I got the T-shirt on this one with my 4" ag.  I was a real nightmare controlling the engine with a leaking regulator. At the time I believed like many here that the problem could be solved by polishing the regulator with every finer grades of wet and dry and lubrication of the regulator face.  Both these proved to be false - I wasted over a year believing that polishing and was a solution.  As pointed out by some codependents the regulator port face needs to be flat.  Flat is not he same thing as shiny.  A shiny polished surface can be flat but it is no guarantee. I could see my face in the port face on the 4" Ag but after many attempts at improving the seal it ended up dished.  Because of the restricted access more material tends to get removed around the hole than around the edges (no matter how careful you are).  The solution was a pig of a job on the 4" Ag.  The surface has to be scraped flat.  Scarping involves using a flat block covered with blue to identify the high spots and then using a miniature scraper to remove some of the high spots, then retesting with the block and blue.  This took me many hours to get right as only small amounts are taken off at a time.  For a scraper I used a old needle file with its end ground to form a miniature scraper.
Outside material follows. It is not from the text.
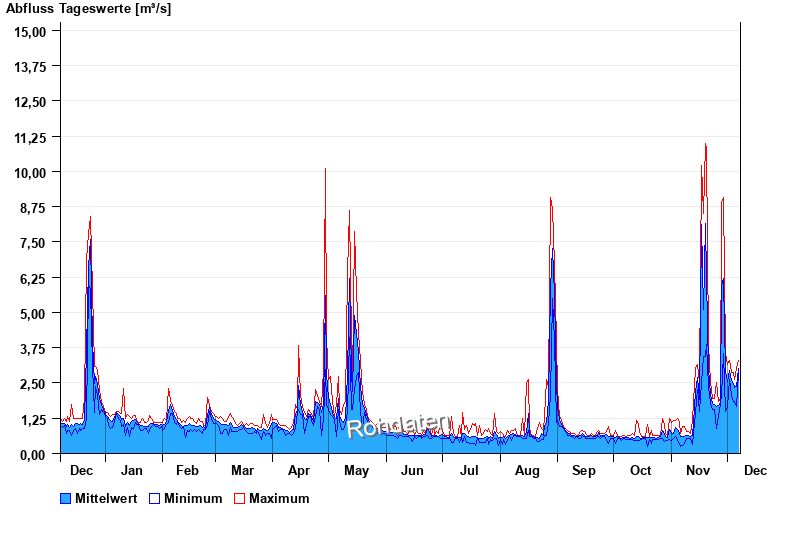Select the Minimum legend label text

point(193,498)
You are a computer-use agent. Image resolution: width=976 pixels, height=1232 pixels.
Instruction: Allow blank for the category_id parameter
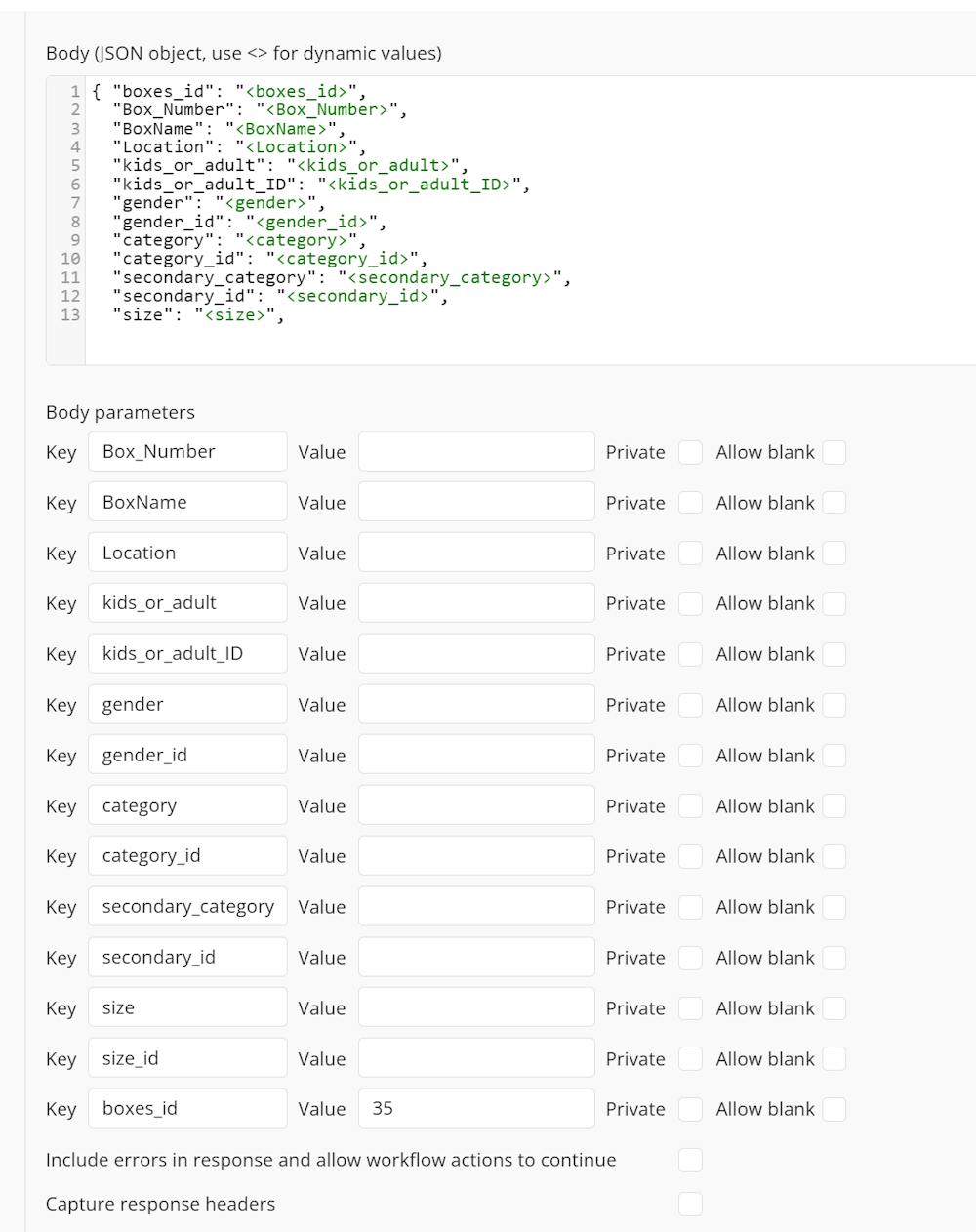[834, 856]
Regulator       - Page 3 Beasti10
Partway though the scraping - By the looks of the picture I don't thing I am using proper blue
(Could be felt tip on port - high spots polished by dry flat block)
The eventual result looked ugly but was fairly flat (but not perfect)

The good news was it solved the problem.  No need for oil, no need to polish.  (Having a go with wet and dry to make it look nice can send you backwards.

6" Gold medal

I have learnt more scratch building my GMT.   It is far better to get a good machined finish than try to improve a bad one with lapping compounds or wet & dry.  Scraping a port flat works but it is a right pain especial when it is down in a pit.

The 6 GMT is designed with a removable bronze regulator port - oversized flanged bush.  It is a stiff fit in the block and sealed with Folaic.  Provides a good distortion fee seal and is removable.  Like many of the 4" DCC I have had trouble with valve scoring.  I assume this is casting sand breaking free.  I have had to reface my valve seat twice but it was not painful.   Since the port insert is sealed with Folaic I use a puller I devised to pull it out of the block.  Having the port face out makes life so mush easier.  The design of the face allows it to be set up in my lathe and given a light facing cut.  I am paranoid over sharpening and polishing the tool and use a light cut with very fine power cross feed.  I return the port face insert without further polishing.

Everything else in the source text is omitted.